El Holter de 24, 48 y 72 horas es un estudio de monitoreo cardíaco ambulatorio que registra de forma continua la actividad eléctrica del corazón mientras el paciente realiza sus actividades cotidianas. Gracias a este seguimiento prolongado, es posible detectar alteraciones del ritmo cardíaco que pueden no manifestarse durante un electrocardiograma realizado en consulta.
Este estudio es especialmente útil para identificar episodios intermitentes de arritmias, palpitaciones, pausas cardíacas, taquicardias, bradicardias o cambios relacionados con síntomas como mareo, desmayos o sensación de latidos irregulares.
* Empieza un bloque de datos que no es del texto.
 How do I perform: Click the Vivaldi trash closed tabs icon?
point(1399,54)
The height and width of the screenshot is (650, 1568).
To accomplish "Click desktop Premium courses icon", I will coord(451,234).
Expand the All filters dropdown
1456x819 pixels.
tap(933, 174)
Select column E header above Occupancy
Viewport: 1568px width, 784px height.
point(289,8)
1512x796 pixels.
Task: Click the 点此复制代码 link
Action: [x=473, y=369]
Un monitoreo prolongado del corazón permite identificar alteraciones que pueden pasar desapercibidas en estudios de corta duración, facilitando un diagnóstico oportuno y una mejor atención cardiovascular.
¿Cuándo se recomienda?
El Holter puede ser indicado cuando el paciente presenta:
- Palpitaciones o latidos irregulares.
- Mareos o episodios de desmayo.
- Sospecha de arritmias cardíacas.
- Seguimiento de enfermedades del ritmo cardíaco.
- Evaluación de la eficacia de medicamentos antiarrítmicos.
- Control del funcionamiento de marcapasos u otros dispositivos cardíacos.
¿Cómo se realiza?
Se colocan pequeños electrodos sobre el pecho conectados a un dispositivo portátil y ligero que registra continuamente la actividad eléctrica del corazón durante 24, 48 o 72 horas, según la indicación médica. Durante el estudio, el paciente puede realizar la mayoría de sus actividades habituales y se le solicita llevar un registro de los síntomas o eventos que experimente para correlacionarlos con el monitoreo.
Beneficios del Holter
- Detecta arritmias que no aparecen en un electrocardiograma convencional.
- Permite relacionar síntomas con alteraciones del ritmo cardíaco.
- Es un estudio seguro, indoloro y no invasivo.
- Proporciona información valiosa para un diagnóstico preciso y un tratamiento adecuado.
- Ayuda a evaluar la respuesta a tratamientos y el seguimiento de enfermedades cardiovasculares.